CANBERRA, Australia (AP) — A leading gay rights advocate and former judge on Tuesday urged Parliament to prevent a popular referendum on legalizing gay marriage in Australia.
Michael Kirby, a former High Court judge who headed a United Nations inquiry into human rights abuses in North Korea in 2014, wrote in The Australian newspaper that a popular vote against gay marriage would likely set back the cause of marriage equality for decades.
Prime Minister Malcolm Turnbull went to elections on July 2 promising to hold a referendum by the end of this year on whether Australia should recognize same-sex marriage.
The center-left opposition Labor Party promised to allow Parliament to decide the issue if it won power and avoid the divisive public debate that would surround a popular vote.
Kirby, a 77-year-old who has been in a same-sex relationship since 1969, urged the new Senate to reject legislation that would allow the plebiscite when it sits for the first time this month.
"Defeat in a plebiscite on same-sex marriage would kill the reform, probably for decades," Kirby wrote. "A defeat in Parliament alone would do no more than delay the inevitable for a short time."
Opposition leader Bill Shorten said he agreed with Kirby that a plebiscite "is a second-best option for marriage equality." But Shorten has not committed Labor to blocking the referendum in the Senate, where the conservative government holds a minority of seats.
Kirby said the government proposed a referendum in the hope that it would fail.

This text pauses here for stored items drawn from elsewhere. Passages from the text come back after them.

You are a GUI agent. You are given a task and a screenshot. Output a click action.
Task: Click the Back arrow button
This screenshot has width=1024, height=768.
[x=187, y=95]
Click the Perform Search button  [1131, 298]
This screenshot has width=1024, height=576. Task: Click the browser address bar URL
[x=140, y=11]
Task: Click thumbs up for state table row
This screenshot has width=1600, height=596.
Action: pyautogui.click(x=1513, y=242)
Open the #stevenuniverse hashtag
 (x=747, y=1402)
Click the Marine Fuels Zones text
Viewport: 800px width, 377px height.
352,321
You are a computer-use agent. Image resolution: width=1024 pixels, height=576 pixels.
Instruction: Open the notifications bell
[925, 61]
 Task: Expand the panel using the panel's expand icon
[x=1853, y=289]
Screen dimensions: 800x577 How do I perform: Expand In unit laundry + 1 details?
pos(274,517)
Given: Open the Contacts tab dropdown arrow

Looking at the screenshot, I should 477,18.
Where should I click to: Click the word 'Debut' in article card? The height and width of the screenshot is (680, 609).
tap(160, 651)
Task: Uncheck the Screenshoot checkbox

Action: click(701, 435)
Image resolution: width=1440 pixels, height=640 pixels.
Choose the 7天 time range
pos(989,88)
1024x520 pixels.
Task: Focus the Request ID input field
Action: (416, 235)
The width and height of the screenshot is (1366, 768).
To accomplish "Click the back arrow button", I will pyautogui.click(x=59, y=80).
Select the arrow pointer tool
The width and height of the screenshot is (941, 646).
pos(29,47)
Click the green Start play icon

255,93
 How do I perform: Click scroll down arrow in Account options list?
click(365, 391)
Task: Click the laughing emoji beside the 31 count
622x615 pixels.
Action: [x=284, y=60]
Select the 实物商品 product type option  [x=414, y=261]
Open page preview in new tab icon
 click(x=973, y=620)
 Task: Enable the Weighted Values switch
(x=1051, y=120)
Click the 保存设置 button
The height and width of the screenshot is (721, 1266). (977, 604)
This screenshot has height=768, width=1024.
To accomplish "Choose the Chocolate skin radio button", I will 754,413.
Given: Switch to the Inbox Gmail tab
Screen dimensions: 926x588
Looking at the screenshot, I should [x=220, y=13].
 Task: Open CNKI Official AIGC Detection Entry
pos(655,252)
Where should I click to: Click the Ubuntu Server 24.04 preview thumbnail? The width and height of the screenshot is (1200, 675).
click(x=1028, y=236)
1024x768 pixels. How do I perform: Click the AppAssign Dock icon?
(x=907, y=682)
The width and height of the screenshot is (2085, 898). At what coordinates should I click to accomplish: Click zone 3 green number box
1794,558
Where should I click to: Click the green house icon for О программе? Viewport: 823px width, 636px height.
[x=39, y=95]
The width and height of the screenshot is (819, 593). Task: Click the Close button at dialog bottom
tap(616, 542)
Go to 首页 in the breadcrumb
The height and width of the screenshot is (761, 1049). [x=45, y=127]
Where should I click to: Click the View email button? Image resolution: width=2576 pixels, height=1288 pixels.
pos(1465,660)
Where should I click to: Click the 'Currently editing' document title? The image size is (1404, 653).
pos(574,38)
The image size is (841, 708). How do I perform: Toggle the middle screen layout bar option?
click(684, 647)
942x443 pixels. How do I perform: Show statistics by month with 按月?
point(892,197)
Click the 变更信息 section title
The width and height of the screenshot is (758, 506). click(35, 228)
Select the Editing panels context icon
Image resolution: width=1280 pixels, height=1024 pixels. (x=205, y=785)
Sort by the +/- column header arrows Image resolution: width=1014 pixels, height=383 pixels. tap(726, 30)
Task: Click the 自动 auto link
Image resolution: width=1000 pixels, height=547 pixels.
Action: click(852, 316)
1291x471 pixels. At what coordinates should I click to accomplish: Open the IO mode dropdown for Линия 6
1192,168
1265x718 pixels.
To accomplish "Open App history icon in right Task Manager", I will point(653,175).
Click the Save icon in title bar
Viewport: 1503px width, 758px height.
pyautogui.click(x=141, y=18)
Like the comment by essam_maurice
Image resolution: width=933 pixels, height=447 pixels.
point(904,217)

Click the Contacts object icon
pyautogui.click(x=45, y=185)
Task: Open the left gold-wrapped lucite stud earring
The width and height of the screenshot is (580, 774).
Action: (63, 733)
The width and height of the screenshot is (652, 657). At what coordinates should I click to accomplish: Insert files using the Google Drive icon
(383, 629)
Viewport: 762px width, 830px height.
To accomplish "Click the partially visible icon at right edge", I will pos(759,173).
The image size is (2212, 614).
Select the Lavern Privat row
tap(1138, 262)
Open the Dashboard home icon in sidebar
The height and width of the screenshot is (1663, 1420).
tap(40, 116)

While opinion polls showed that most Australians wanted marriage equality, the surprise result of the Brexit referendum in which Britain voted in June to leave the European Union and the high failure rate of referendums in Australia served as warnings, he said.
"Brexit is an illustration of what can happen where a popular vote is chosen contrary to a nation's democratic and parliamentary tradition and launched for internal political reasons," Kirby said.
Kirby said same-sex marriage should be allowed in Australia, although he and partner Johan van Vloten had not decided whether they would ever marry.